Data-enabled strategy for the social determinants of health
Apr 17, 2018
Social determinants of health (SDOH) has turned into the feel-good buzzword of the year. Broadly defined, SDOH refers to the upstream factors that influence a patient’s clinical health; common examples include the ability to eat healthy food, earn a living, get around town, raise a family. As the government puts it, SDOH are the “conditions in the environments in which people are born, live, learn, work, play, worship, and age.”
Over the course of the last decade, healthcare delivery systems have begun embracing data and technology and inching towards more standardized measurement and management of clinical and business operations. This started with acute care and reducing readmissions, and has begun moving out to follow-up care, transitions, and other coordination. Now, the conversation is moving upstream to SDOH: What are the factors causing people to wind up in the hospital in the first place, and how might we address them?
When it comes to bringing data and technology to bear on this part of the puzzle however, most health systems remain stuck in the pre-digital era. While 90 percent of hospitals are trying to collect patient social needs data, less than a third are doing it in a standardized way, according to a survey by Deloitte. The rest are still using ad-hoc, informal methods, from clipboards to paper notes, driven by a reported lack of dedicated funding.
Fortunately, as that played out Billy Gibson saying goes, “The future is here, it’s just not evenly distributed yet.” Thanks to early innovators and progressive grant funding, we have a good idea of what a comprehensive SDOH strategy looks like. It involves assessing social needs, matching those needs to community-based resources, and facilitating referrals in an accountable, measurable way. Let’s take a look at what this all entails, with a few examples of how Redox-powered innovation partners are driving upstream progress far ahead of the curve.
Screening: Assessing social needs
How can health systems understand the non-clinical needs of their patients? An overarching challenge here is that some of the required data exists but isn't readily available or usable, while other data are missing because adequate tools & workflow don't yet exist.
A combination of structured and unstructured data from a variety of sources can add important insights to an SDOH strategy. These include clinical and administrative databases (EHR, ADT, claims) as well as novel third party sources, such as public records (housing, crime, welfare), as well as proximity to relatives, zip code, and more.

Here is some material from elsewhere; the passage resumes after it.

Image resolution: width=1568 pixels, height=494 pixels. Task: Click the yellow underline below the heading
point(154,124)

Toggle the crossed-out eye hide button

You know what else works? Asking patients. A variety of surveys and assessment tools aim to capture patient-reported needs spanning food security, transportation, financial and legal issues, and more.

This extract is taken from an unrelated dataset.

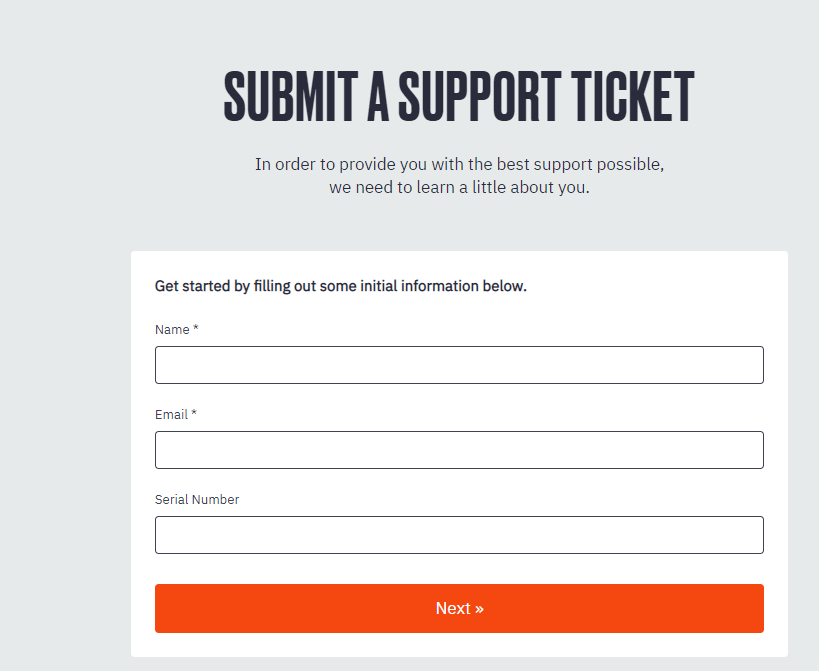
Task: Click the word TICKET in the heading
Action: [633, 97]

Regardless of the sources, gathering all these data into one place remains no small challenge for most organizations; making use of them to generate actionable insights is another question entirely.
But while difficult, like many things, sometimes all it takes is asking for a little help.
NowPow is a Chicago-based SDOH startup that helps health systems make high-quality social referrals. One of their important differentiators is their streamlined workflow: Integration with their client’s EHR helps them draw pertinent data to pre-populate needs assessments (demographics, language, insurance carrier) and pre-select relevant community supports from a resource directory using a home-grown social needs algorithm. Compared to the status quo, this saves a ton of time, while adding accuracy and accountability to the process.
Referrals: Making the match
Until recently, those directories were akin to the white pages: static and outdated. NowPow and other innovators like Healthify have developed a more modern approach, deploying a lite version of their software to a carefully vetted network of community based organizations and service providers (e.g. food banks, legal services, women’s shelters). After obtaining patient consent, these tools let the care team determine which details might be important to share (food allergies) and which might not.
In addition to enabling an easier referral process for both the patient and the care team, this lets organizations “close the loop” on the referral. This means that a health system can monitor that the referral was received and know whether or not the patient got the help they needed. At a network level, this functionality lets organizations monitor time and type of utilization, time to referral, and much more.
It’s common to hear skeptics question the ROI of such software, but even a little bit of basic digging shows that there’s enough value added for dozens of managed care organizations and flagship health systems around the country to partner with these startups. The real question is when more organizations will realize that an ounce of upstream prevention is worth a pound of ED readmissions.
A look around the corner
NowPow and Healthify partner with Redox to use existing clinical data as the foundation of a social needs care plan. Murmurs from the EHR industry indicate such functionality might wind up in mainstream clinical workflows, though those bold promises come with scant details. Early research suggests that algorithms could be used to predict social needs, but even if AI enables doctors to avoid talking to patients about SDOH, referral workflow remains a challenge.
As social determinants of health becomes a more prominent issue for payers, at least one new care delivery system aims to leapfrog the coordination challenge by integrating social services directly into their model: CityBlock, a spinout of Sidewalk Labs (Alphabet’s urban innovation arm) is building a socially integrated direct primary care-style model for urban Medicaid populations, built on a Redox-powered data platform. It’s as if a primary care system swallowed up the features and workflows above, and applied them to keep people out of the hospital from day one. While this approach won’t work everywhere, it’s a sign - one of many - that health systems are starting to think about upstream prevention, in part by making the most of the data they already have.